--- DATA SECTION ---
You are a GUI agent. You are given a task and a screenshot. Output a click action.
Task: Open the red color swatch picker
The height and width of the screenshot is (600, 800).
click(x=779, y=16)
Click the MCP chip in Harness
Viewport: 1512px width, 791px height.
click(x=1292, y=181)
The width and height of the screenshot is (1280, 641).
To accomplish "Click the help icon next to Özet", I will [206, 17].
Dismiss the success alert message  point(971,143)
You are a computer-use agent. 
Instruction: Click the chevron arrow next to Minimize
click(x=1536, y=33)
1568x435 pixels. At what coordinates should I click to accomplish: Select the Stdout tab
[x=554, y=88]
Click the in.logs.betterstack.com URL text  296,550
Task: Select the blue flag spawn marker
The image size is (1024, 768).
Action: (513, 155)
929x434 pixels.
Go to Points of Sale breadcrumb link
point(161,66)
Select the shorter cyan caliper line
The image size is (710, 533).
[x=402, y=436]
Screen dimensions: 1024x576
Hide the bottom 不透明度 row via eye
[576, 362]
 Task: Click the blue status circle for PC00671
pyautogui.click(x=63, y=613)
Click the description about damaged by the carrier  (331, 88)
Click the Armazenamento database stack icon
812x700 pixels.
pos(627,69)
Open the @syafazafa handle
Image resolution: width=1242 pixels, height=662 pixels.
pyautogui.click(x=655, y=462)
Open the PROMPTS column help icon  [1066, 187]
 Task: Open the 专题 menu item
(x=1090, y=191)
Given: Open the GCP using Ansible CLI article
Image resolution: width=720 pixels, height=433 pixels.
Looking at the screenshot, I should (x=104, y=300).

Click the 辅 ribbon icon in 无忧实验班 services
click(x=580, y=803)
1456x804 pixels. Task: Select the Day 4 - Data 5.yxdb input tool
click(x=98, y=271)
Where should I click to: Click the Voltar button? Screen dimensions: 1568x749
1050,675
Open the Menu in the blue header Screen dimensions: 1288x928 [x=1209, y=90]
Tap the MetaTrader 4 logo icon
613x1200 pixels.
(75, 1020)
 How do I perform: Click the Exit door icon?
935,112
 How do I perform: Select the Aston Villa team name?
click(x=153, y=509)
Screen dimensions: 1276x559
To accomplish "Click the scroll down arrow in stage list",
---
◆ WHAT NEEDS TO BE DONE ◆
What is needed is a faithful transcription of every entry.

◆ YOUR SOLUTION ◆
You are a GUI agent. You are given a task and a screenshot. Output a click action.
Task: Open the red color swatch picker
The height and width of the screenshot is (600, 800).
click(x=779, y=16)
Click the MCP chip in Harness
Viewport: 1512px width, 791px height.
click(x=1292, y=181)
The width and height of the screenshot is (1280, 641).
To accomplish "Click the help icon next to Özet", I will [206, 17].
Dismiss the success alert message  point(971,143)
You are a computer-use agent. 
Instruction: Click the chevron arrow next to Minimize
click(x=1536, y=33)
1568x435 pixels. At what coordinates should I click to accomplish: Select the Stdout tab
[x=554, y=88]
Click the in.logs.betterstack.com URL text  296,550
Task: Select the blue flag spawn marker
The image size is (1024, 768).
Action: (513, 155)
929x434 pixels.
Go to Points of Sale breadcrumb link
point(161,66)
Select the shorter cyan caliper line
The image size is (710, 533).
[x=402, y=436]
Screen dimensions: 1024x576
Hide the bottom 不透明度 row via eye
[576, 362]
 Task: Click the blue status circle for PC00671
pyautogui.click(x=63, y=613)
Click the description about damaged by the carrier  (331, 88)
Click the Armazenamento database stack icon
812x700 pixels.
pos(627,69)
Open the @syafazafa handle
Image resolution: width=1242 pixels, height=662 pixels.
pyautogui.click(x=655, y=462)
Open the PROMPTS column help icon  [1066, 187]
 Task: Open the 专题 menu item
(x=1090, y=191)
Given: Open the GCP using Ansible CLI article
Image resolution: width=720 pixels, height=433 pixels.
Looking at the screenshot, I should (x=104, y=300).

Click the 辅 ribbon icon in 无忧实验班 services
click(x=580, y=803)
1456x804 pixels. Task: Select the Day 4 - Data 5.yxdb input tool
click(x=98, y=271)
Where should I click to: Click the Voltar button? Screen dimensions: 1568x749
1050,675
Open the Menu in the blue header Screen dimensions: 1288x928 [x=1209, y=90]
Tap the MetaTrader 4 logo icon
613x1200 pixels.
(75, 1020)
 How do I perform: Click the Exit door icon?
935,112
 How do I perform: Select the Aston Villa team name?
click(x=153, y=509)
Screen dimensions: 1276x559
To accomplish "Click the scroll down arrow in stage list",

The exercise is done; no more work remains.